Five Gallon Emergency Kit Checklist

Building your five gallon emergency kit can save you money and help you survive a disaster! It's easy, but it can also be fun and educational if you include the whole family.

Emergency Bucket Kit 1.jpg
This kit can be used during a hurricane or other severe weather events by adding a few items.

Surviving a small or large scale disaster depends a lot on how prepared you are. You play a role in your safety and your family's safety. An easy and very organized way to be prepared is to build an emergency kit. If you build your own it gives you a certain intimacy with your kit - you know exactly what's in it and you know how to use it. Putting together your own kit means you can custom tailor what's important to you, your family and your community. For example, if a family member has allergies, some that can kill very quickly, an EpiPen may be a critically important supply. 

Just remember to put a date on your kit so you will know when you assembled it and can check expiration dates for certain items. A good emergency kit can easily last five years or more, but not everything inside will be good for that long and may need to be periodically replaced.

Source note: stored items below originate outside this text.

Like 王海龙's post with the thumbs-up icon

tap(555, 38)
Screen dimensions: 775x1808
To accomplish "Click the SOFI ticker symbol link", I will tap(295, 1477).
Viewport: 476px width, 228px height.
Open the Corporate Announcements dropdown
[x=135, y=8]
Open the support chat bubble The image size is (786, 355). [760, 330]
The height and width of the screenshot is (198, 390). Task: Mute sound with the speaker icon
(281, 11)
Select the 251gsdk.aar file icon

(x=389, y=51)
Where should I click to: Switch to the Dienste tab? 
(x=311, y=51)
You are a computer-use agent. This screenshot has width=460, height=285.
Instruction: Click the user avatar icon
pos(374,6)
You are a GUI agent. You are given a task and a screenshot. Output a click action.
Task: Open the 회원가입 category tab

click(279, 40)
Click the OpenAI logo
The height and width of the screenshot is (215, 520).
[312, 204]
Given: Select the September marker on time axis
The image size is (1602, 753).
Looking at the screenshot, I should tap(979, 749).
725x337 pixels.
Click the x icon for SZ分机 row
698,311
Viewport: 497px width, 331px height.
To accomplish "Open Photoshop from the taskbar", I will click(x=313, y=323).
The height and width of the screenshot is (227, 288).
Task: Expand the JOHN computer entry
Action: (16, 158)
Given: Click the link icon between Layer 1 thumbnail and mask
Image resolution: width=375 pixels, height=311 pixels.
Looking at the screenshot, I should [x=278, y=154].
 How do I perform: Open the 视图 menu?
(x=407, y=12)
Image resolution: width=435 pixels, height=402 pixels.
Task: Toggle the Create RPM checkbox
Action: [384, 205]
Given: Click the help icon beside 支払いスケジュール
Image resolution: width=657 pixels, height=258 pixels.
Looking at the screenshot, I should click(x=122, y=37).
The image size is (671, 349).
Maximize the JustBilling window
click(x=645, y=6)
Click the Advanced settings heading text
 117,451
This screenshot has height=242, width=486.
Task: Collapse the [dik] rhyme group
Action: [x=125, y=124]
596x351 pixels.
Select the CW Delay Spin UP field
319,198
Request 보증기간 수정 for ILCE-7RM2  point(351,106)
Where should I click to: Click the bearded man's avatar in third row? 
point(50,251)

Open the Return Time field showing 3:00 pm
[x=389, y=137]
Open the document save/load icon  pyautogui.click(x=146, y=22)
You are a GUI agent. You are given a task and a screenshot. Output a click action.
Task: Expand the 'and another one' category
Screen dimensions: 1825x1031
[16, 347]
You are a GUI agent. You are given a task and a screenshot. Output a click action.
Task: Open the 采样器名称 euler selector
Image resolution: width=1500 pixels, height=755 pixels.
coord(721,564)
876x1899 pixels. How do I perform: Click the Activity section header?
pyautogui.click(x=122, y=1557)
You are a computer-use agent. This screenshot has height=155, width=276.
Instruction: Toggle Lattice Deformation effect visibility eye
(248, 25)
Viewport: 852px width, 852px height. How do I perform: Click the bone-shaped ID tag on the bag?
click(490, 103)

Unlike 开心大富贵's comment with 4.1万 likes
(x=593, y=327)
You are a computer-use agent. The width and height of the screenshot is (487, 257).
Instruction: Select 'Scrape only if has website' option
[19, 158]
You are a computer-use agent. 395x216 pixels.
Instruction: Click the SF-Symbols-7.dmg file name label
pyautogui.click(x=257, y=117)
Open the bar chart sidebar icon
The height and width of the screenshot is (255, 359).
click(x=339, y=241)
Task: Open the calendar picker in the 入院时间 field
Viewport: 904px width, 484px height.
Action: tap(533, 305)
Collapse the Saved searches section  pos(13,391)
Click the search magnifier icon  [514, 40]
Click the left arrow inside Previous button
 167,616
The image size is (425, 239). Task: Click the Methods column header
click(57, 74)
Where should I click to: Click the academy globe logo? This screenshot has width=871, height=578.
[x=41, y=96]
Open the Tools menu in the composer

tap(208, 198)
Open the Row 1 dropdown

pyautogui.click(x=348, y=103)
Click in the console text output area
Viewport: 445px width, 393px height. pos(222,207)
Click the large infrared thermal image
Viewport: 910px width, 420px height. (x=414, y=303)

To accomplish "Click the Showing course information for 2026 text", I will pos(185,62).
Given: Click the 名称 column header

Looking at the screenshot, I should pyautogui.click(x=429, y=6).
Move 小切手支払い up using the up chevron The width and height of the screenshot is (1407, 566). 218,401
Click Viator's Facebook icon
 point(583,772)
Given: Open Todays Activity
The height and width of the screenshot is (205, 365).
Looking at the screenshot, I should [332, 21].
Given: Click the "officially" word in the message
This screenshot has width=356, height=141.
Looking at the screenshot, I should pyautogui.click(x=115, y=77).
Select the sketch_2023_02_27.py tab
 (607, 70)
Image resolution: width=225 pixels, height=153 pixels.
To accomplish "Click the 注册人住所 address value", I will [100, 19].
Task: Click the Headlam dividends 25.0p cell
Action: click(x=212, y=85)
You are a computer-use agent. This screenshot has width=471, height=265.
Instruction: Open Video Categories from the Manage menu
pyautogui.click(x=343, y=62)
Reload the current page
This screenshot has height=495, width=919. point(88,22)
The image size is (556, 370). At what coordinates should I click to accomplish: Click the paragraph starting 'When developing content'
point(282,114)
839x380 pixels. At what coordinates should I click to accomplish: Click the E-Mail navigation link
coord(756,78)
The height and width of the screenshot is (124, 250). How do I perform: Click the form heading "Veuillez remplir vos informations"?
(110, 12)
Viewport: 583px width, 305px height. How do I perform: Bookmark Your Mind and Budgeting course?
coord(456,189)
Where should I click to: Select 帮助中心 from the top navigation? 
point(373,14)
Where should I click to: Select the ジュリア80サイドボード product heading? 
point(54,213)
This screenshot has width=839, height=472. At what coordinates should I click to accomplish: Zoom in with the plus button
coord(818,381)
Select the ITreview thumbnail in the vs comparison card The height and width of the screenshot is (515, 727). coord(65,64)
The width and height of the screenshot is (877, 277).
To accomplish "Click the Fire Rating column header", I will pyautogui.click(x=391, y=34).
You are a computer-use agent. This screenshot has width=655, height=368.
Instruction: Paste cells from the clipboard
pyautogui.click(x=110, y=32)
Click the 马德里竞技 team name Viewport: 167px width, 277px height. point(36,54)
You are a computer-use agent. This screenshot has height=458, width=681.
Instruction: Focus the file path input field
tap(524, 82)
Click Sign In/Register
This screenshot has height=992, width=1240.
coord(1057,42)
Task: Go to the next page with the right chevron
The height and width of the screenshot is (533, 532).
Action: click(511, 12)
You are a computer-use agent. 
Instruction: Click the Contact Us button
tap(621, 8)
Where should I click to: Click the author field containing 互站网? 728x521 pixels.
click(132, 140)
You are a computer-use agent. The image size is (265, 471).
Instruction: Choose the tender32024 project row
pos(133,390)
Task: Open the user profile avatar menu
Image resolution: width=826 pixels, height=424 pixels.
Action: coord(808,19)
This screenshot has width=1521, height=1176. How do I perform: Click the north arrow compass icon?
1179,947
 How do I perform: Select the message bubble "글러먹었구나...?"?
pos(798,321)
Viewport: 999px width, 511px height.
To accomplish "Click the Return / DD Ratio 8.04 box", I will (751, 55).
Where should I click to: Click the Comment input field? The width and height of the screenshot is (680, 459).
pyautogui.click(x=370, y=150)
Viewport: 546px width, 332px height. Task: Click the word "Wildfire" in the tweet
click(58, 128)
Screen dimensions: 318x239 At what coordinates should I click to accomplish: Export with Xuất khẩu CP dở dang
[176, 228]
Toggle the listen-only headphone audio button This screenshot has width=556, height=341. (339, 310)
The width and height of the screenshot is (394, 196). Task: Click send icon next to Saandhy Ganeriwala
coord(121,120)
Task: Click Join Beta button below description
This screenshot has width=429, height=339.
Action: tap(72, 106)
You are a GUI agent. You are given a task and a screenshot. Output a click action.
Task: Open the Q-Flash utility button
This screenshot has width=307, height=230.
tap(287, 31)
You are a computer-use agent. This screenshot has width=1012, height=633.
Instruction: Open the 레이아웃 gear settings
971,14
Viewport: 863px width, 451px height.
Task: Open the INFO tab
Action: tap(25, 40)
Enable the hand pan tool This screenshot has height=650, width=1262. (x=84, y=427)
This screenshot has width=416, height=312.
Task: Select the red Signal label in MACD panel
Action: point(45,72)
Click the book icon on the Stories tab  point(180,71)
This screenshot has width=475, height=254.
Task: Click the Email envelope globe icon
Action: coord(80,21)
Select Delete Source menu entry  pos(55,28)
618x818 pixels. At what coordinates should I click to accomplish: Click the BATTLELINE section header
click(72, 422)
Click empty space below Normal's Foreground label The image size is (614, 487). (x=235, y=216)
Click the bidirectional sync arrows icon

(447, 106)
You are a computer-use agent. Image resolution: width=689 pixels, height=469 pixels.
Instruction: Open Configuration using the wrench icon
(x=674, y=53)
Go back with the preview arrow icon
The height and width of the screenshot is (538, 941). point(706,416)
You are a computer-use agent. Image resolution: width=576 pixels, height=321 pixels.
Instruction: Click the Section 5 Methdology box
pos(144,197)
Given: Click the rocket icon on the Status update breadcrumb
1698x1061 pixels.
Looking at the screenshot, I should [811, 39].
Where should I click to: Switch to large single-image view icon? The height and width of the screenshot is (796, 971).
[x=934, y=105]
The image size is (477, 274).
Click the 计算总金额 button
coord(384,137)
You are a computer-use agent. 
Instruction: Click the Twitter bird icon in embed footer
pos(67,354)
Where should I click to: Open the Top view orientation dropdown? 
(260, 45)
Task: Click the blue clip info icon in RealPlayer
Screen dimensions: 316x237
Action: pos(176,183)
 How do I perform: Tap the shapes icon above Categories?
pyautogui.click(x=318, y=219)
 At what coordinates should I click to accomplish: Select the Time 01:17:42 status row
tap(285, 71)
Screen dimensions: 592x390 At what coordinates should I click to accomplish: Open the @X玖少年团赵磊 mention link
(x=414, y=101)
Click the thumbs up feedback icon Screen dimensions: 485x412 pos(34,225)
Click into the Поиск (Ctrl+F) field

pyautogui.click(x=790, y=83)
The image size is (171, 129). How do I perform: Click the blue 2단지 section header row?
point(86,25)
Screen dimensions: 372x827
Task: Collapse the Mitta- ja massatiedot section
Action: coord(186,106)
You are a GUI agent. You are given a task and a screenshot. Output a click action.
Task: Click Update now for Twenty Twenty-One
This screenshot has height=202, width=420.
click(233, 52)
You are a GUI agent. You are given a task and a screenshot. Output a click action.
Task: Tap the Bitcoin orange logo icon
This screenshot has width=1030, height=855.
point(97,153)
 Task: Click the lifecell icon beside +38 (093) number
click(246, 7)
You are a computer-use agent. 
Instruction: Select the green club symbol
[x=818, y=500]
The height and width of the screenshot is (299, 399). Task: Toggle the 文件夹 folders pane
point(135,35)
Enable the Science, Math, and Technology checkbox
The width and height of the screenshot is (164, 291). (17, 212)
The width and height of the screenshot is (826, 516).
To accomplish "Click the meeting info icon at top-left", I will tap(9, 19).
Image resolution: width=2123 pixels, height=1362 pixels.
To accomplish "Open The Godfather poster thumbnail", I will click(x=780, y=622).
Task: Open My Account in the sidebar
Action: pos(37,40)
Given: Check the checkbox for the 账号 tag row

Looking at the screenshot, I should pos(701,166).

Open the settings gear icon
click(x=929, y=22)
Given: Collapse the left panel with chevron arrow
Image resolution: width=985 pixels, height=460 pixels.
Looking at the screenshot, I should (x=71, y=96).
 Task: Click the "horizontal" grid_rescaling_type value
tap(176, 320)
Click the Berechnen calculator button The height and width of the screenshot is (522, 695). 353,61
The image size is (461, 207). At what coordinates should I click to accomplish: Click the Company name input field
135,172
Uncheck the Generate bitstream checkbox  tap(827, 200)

Again, the EpiPen example -they only last about 20 months from the day they are made. Replacing an expired EpiPen could be a life or death matter!

A kit should always be tailored to what's likely to happen in your area and your family's needs. Every item should be listed in detail on a printed contents document. On the back, list important phone numbers such as relatives, insurance companies, police, fire, etc. Remember, store water and non-perishable food for you and your pets separately.

ORGANIZING YOUR KIT
Emergency Bucket Kit 2.jpg
Hygiene Supplies
  • bar soap
  • tissues
  • floss
  • baby shampoo
  • hand lotion
  • sunscreen
  • toothpaste
  • toothbrushes
  • feminine hygiene pads
  • comb
  • toilet paper
  • wash cloths
First Aid Supplies
  • basic first-aid guide
  • moist towelettes
  • antiseptic towelettes
  • latex gloves
  • acetaminophen (Tylenol)
  • ibuprofen (Advil)
  • aspirin
  • diphenhydramine (Benadryl)
  • loperamide (ImodiumA-D)
  • burn cream
  • sting relief towelettes
  • hydrocortisone cream
  • triple antibiotic ointment (Neosporin)
  • cough drops
  • earplugs
  • instant ice pack
  • tweezers
  • nail clippers
  • scissors
  • digital thermometer
  • cotton balls
  • waterproof adhesive
  • gauze rolls
  • gauze pads
  • moleskin
  • band-aids
  • butterfly bandages
  • ace bandage
  • triangular bandage

Pet Supplies
  • collar
  • leash
  • medical and vaccination
  • records
  • extra food and water
General Supplies
  • glow sticks (12 hrs)
  • flashlight
  • liquid candle
  • matches
  • mylar blankets
  • hand warmers
  • AM/FM radio
  • whistle and lanyard
  • sewing kit
  • blank notebook
  • pencils
  • batteries (for flashlight and radio)
  • zip ties
  • P-38 can opener
  • trash bags
  • N95 dust masks
  • duct tape
  • small tarp
  • paracord
  • safety goggles
  • work gloves
Food and Water
  • It may be beneficial to store food with your emergency kit so that if you need to evacuate, or you need to shelter in place, you will have food to sustain you and your family.
  • If you do not regularly eat canned chicken or freeze dried ice cream, don't put it in your emergency kit. Try to include non-perishable foods that you and your family eat on a regular basis. Trying to introduce your children to new foods in the middle of an already stressful event may be difficult. 

WHERE TO KEEP YOUR KIT
When determining the best place to store your emergency kit, keep in mind that you will need your kit handy during an emergency. If there were or tornado warning in your area and you needed to seek shelter immediately, you would want your emergency kit nearby. Therefore, storing your kit in a closet or interior room may be ideal! This would also allow the materials inside the kit to remain in a temperature controlled environment. 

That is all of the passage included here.